Go round the back of St Mary's church and you will see the excavated site of the earliest stone structure on this site. The stones are not in their original postions: they were laid out to mark the outline of the chapel.
Bertelin is supposed to have founded Stafford in the 700s. He was an Anglo-Saxon prince and hermit, and chose the site for his hermitage. Later he was sainted, and the chapel was dedicated to him.
The site was excavated in 1954. The wooden 'cross' which lay within ..thought to be St Bertelin's 'preaching cross'(a replica can be seen on top of the grass) ....is now thought not to be the remains of a cross at all, but a huge wooden coffin
The Colegiate Chruch of St Mary (sorry, I don't understand the complexities of the Church of England and cannot tell you why it is 'collegiate') is in the centre of the town, set within what I think was once a 'close': buildings which were, in the main, owned by the church and used for church personnel.

Recorded data
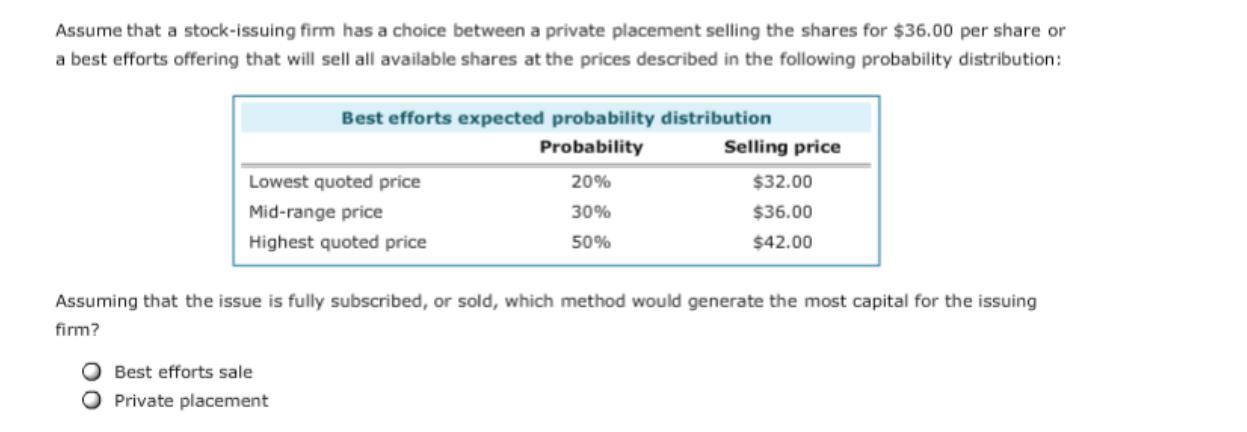
Task: Click the Selling price column header
Action: pyautogui.click(x=782, y=148)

Task statement
Write out word for word everything in the Stafford chapel passage from "Go round the" down to "dedicated to him.". The material has no connection to the passage about St Bertelin's chapel in Stafford.

Reply
Go round the back of St Mary's church and you will see the excavated site of the earliest stone structure on this site. The stones are not in their original postions: they were laid out to mark the outline of the chapel.
Bertelin is supposed to have founded Stafford in the 700s. He was an Anglo-Saxon prince and hermit, and chose the site for his hermitage. Later he was sainted, and the chapel was dedicated to him.